Detroit Preflection

“Have fun in Detroit!” a friend said to me today. Then added, “I never thought I’d say that.” I laughed and thought, “I never thought I’d hear it.”

In one week, I’ll probably be eating lunch in that infamous American place: MoTown, The Motor City, The D, former home to the Arsenal of Democracy, and the historical heart of the global automobile revolution. Today, it’s a bleeding heart, to be sure, but it’s a crazy American story and I’m ready to see it for myself.

•••

I don’t remember the first time I heard about Detroit. I don’t think it really factored into my elementary, middle school, or high school educations. If it did, it wasn’t a prominent stop along the way.

Actually, I think my first connection to Detroit was in the movie, The Jungle Book (1967). As King Louis sang “I wanna be like you,” the rhythm of Motown filled my young ears. It’s a somewhat dubious scene in the movie, but a good example of Disney capturing the musical genre that Detroit sold to the world. It would be most of my life before I would even begin to consider it’s context or implications.

I didn’t grow up dreaming about Detroit, but I’ve always been interested in cities. This particular city has been calling my name since I first read Tom Sugrue’s Origins of the Urban Crisis for a class five years ago. As I read Sugrue in horror, I learned about the racism and violence that ruined the city in the twentieth century. My classmates and I watched a moving documentary, “Goin’ to Chicago,” that introduced the story of the Great Migration and its role in changing many northern cities (definitely click the link to watch the video if you’ve never seen it). The following summer, I had a layover in the Detroit airport and talked to a woman who told me that she was proud of Detroit despite it’s national perception, but then added that she preferred to live in “nearby” Windsor. I remember the airport was pretty cool too.

That same summer, my boss at Partnership for Smarter Growth gave me a copy of The Geography of Nowhere: The Rise and Decline of America’s Man-Made Landscape as if it were a coming-of-age ritual. She said that someone had given it to her and now it was time for me to have it. Around that time (or earlier), my parents enthusiastically told me about the documentary “Standing in the Shadow of Motown” and I later watched and was amazed. Here’s a link to the trailer. What a place! This music changed the world, but many of us forget it or were never taught in the first place.

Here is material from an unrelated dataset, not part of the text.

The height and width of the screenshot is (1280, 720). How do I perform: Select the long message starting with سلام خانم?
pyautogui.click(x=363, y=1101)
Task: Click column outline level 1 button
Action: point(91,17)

For the next few years, I spent almost all of my time learning about Richmond and New York City. But last summer I watched (and really enjoyed) Eminem’s movie Eight Mile and was reminded of my fascination with the city. More overcoming, more amazing music, more fight, more attitude. I have to go there.

Last year, I started to read the book The Warmth of Other Suns: The Epic Story of America’s Great Migration and once again I became incredibly interested in the story of the Great Migration. The title is not hyperbole. The story is epic. It’s a huge book and I had to put it down, but I’ll finish it some day. It’s impossible to understand race in Detroit without understanding where everyone came from. This is the story of African American migration from the rural south to northern cities such as Detroit.

I have seen three brief videos that have connected me to Detroit in different ways. First, the Chrysler Super Bowl commercial, “Imported from Detroit.” I was totally moved by the gospel choir, dramatic shots of the city and phrases such as, “you see, it’s the hottest fires that make the hardest steel.” It was bombastic, yes, but you can’t deny that attitude. It is unique. You could not make a video like that about Richmond, or Austin, or San Francisco. More recently, I watched the trailers for the documentaries Burn and Detropia, both jarring insight into the reality of Detroit’s profound decay and loss. I continued to feel the drama of this city from 1,000 miles away.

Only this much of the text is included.